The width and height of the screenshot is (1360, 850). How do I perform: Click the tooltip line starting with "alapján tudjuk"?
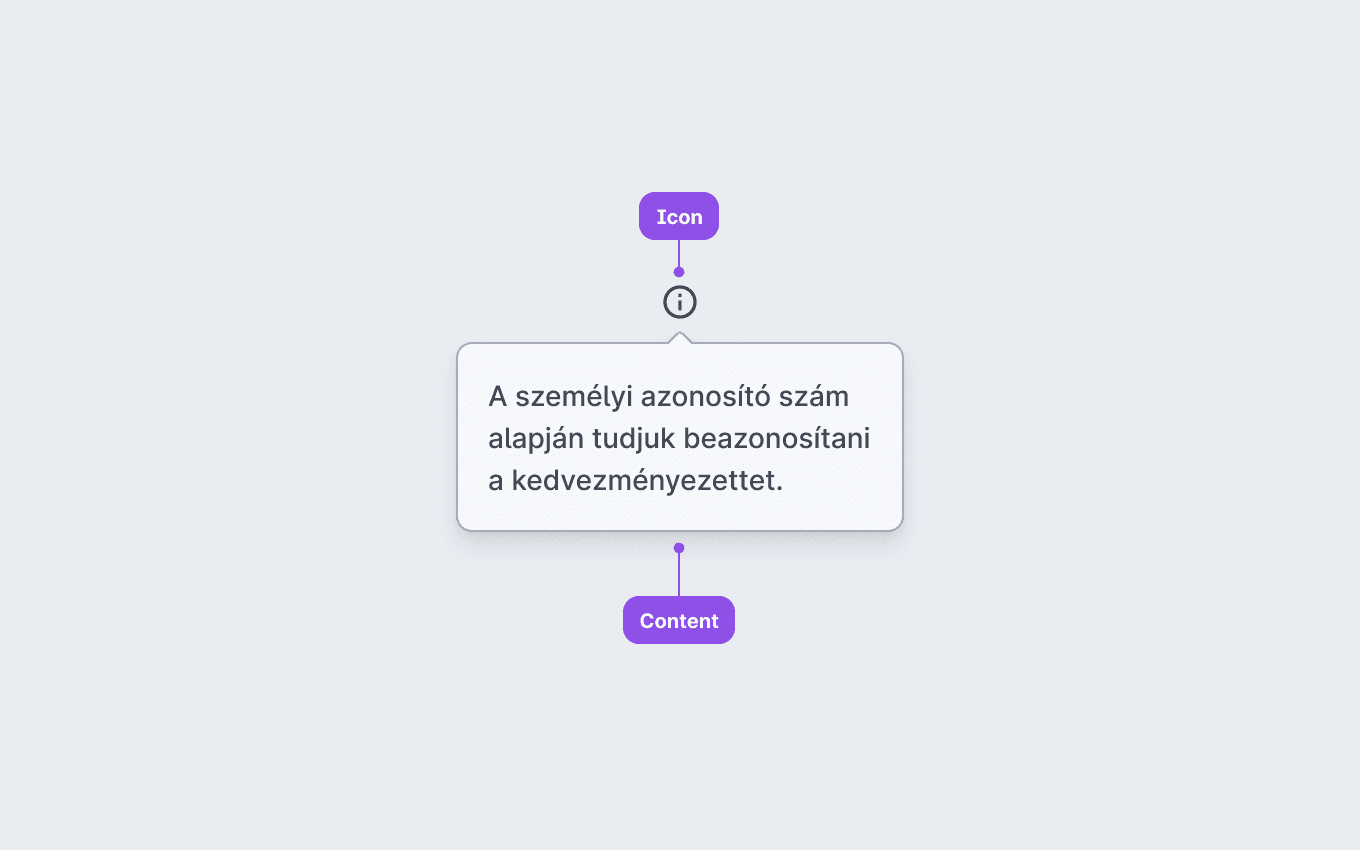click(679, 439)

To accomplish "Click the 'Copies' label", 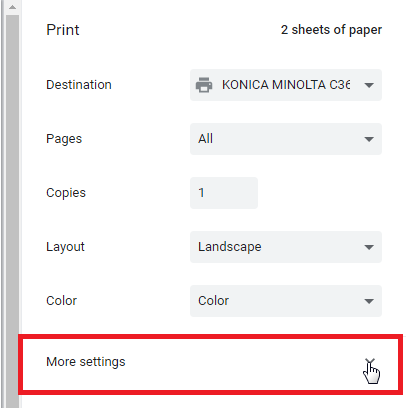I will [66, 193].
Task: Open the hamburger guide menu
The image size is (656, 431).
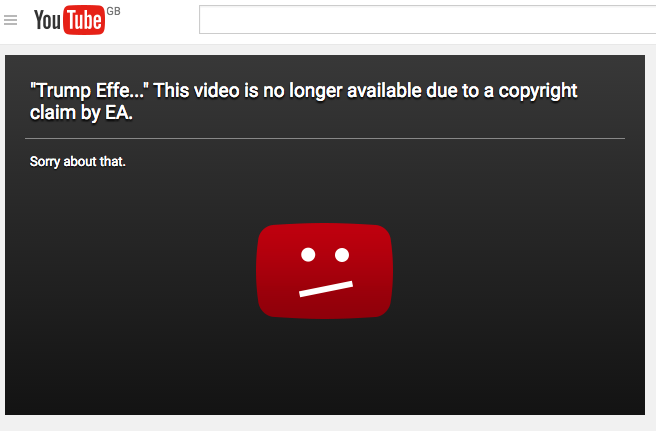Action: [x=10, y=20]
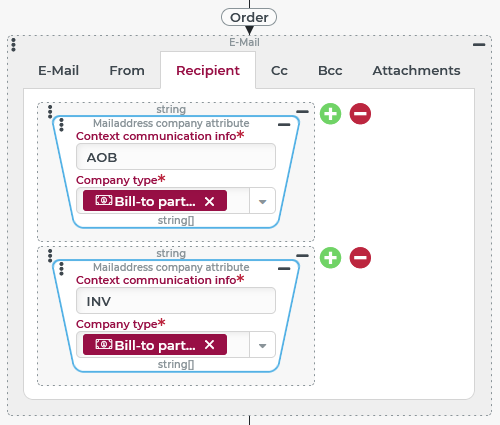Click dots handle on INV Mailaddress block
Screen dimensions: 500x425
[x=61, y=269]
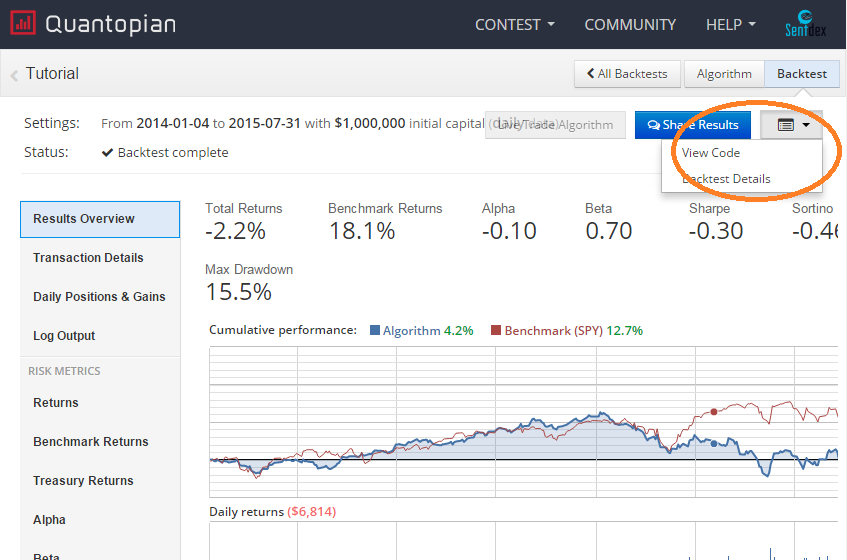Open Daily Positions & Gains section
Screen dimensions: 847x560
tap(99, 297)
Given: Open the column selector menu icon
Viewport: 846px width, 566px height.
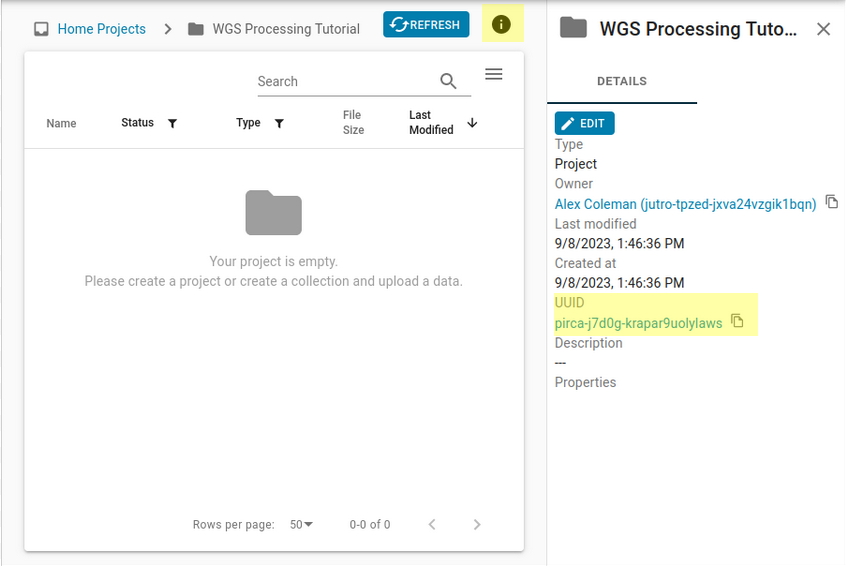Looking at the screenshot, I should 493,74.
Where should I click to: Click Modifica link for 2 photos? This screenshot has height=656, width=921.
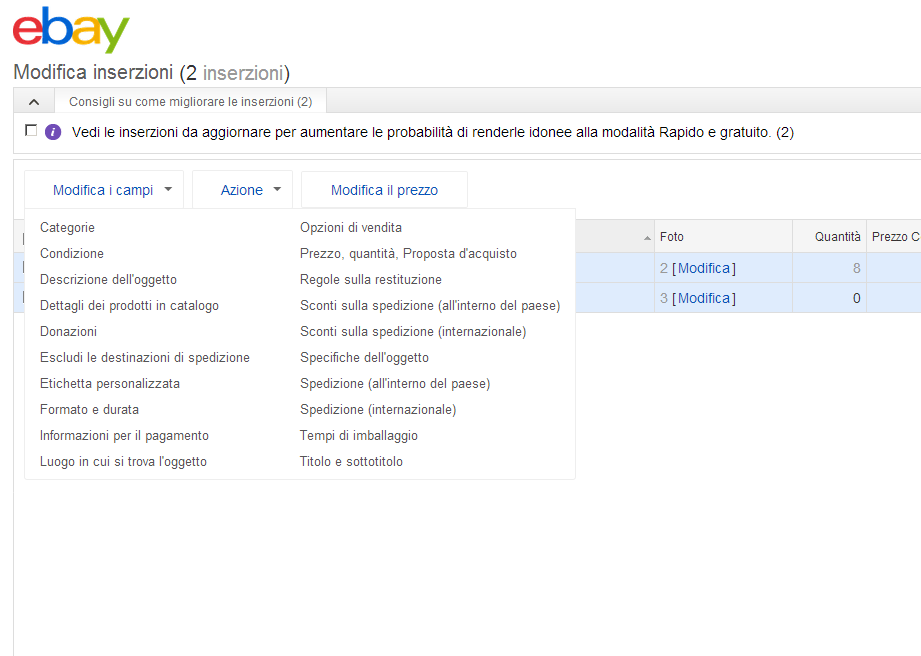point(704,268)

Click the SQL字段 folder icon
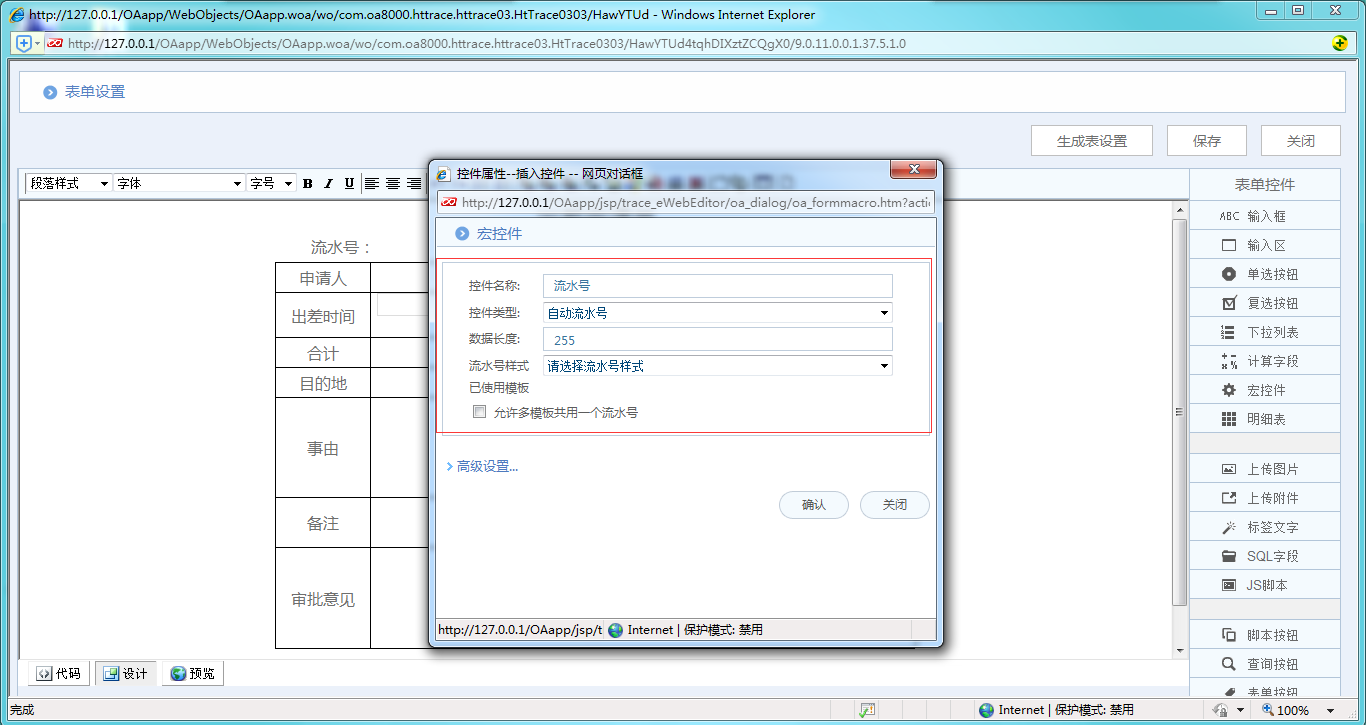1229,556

- - - - - - -

Skip the pictures. Write out exactly the lines from the one with "Task: Open the hamburger guide menu" through the last line of the listing, both ends included, and nothing more.

Exercise response –
Task: Open the hamburger guide menu
The image size is (656, 431).
Action: [x=10, y=20]
Click dots handle on INV Mailaddress block
Screen dimensions: 500x425
[x=61, y=269]
Open Daily Positions & Gains section
Screen dimensions: 847x560
tap(99, 297)
Given: Open the column selector menu icon
Viewport: 846px width, 566px height.
Looking at the screenshot, I should 493,74.
Where should I click to: Click Modifica link for 2 photos? This screenshot has height=656, width=921.
point(704,268)

Click the SQL字段 folder icon
1229,556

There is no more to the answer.